The study will involve 105 adults using the Tandem Control-IQ technology, a commercial automated insulin delivery system. In the first part of the trial, all participants will use the pump in its hybrid mode, which still requires users to give insulin bolus doses before meals. In the final weeks, participants taking tirzepatide will switch to a fully automated (“closed loop”) mode, where the system manages insulin delivery without manual meal boluses.

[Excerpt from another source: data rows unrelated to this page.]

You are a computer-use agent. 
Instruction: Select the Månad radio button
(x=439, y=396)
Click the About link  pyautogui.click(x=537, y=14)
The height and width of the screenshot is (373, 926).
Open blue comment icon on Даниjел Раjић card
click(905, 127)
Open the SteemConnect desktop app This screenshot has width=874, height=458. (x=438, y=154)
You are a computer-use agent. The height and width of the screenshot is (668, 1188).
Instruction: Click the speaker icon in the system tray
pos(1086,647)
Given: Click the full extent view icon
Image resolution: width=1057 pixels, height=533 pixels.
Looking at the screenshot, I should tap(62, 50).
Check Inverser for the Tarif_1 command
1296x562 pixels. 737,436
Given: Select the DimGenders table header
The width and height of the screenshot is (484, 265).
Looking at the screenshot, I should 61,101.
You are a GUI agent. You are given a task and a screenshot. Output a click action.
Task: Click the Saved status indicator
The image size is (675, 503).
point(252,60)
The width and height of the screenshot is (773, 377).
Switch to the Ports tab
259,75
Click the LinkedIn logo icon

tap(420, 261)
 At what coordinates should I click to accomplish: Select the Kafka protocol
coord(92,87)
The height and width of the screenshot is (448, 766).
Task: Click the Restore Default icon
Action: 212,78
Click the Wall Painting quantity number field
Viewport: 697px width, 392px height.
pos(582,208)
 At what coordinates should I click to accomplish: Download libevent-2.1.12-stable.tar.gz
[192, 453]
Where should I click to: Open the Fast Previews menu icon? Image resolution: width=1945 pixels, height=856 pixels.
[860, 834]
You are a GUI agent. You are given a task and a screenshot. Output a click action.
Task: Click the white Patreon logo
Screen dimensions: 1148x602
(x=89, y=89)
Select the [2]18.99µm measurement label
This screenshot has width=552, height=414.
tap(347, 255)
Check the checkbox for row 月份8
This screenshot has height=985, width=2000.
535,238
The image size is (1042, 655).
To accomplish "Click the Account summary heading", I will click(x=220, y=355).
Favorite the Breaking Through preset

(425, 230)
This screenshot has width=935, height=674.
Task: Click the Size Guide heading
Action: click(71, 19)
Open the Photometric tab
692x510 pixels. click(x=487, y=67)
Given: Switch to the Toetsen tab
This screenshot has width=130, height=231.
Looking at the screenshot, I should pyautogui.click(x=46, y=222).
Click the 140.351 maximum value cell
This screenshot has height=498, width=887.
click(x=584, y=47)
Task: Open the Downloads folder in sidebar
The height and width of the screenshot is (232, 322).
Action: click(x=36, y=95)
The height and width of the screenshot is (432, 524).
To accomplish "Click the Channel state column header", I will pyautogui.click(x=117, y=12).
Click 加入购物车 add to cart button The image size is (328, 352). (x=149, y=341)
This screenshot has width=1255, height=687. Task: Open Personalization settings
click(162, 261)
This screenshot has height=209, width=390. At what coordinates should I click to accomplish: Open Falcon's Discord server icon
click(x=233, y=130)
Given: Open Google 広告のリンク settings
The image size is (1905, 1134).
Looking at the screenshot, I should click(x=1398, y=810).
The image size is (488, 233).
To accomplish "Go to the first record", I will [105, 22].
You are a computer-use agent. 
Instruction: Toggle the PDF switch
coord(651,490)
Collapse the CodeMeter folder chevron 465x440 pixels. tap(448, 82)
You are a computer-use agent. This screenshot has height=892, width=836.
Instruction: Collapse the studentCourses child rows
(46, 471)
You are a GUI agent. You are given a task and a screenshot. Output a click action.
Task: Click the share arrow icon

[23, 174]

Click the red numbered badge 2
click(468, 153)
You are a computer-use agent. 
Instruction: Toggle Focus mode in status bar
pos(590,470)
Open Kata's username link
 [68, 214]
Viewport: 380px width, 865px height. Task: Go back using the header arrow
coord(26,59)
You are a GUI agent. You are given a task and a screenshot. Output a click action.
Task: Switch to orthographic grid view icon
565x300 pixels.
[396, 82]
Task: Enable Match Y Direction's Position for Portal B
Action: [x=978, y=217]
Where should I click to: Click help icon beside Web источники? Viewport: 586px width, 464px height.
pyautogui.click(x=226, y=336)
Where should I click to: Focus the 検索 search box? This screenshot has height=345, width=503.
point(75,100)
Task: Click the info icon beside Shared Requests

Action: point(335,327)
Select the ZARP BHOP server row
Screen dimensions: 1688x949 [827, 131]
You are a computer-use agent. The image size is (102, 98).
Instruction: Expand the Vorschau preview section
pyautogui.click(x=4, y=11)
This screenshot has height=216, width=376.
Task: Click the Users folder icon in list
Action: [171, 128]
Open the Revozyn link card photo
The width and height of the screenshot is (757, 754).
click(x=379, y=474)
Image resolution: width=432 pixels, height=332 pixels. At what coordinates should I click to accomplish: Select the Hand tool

This is a multicentre project conducted in collaboration with the Institut de recherches cliniques de Montréal (IRCM) (Rémi Rabasa-Lhoret, MD, PhD) and the University of Bern (Lia Bally, MD, PhD; Christoph Grani, MD, PhD; and Maricel Peters, MD, PhD).
Researchers hope that adding tirzepatide to the Control-IQ system will achieve equally effective blood sugar management without manual inputs at mealtimes. “Ultimately, the aim is to help people spend less time thinking about diabetes and more time living their lives — with safer, simpler and more consistent glucose control,” adds Ahmad Haidar, PhD.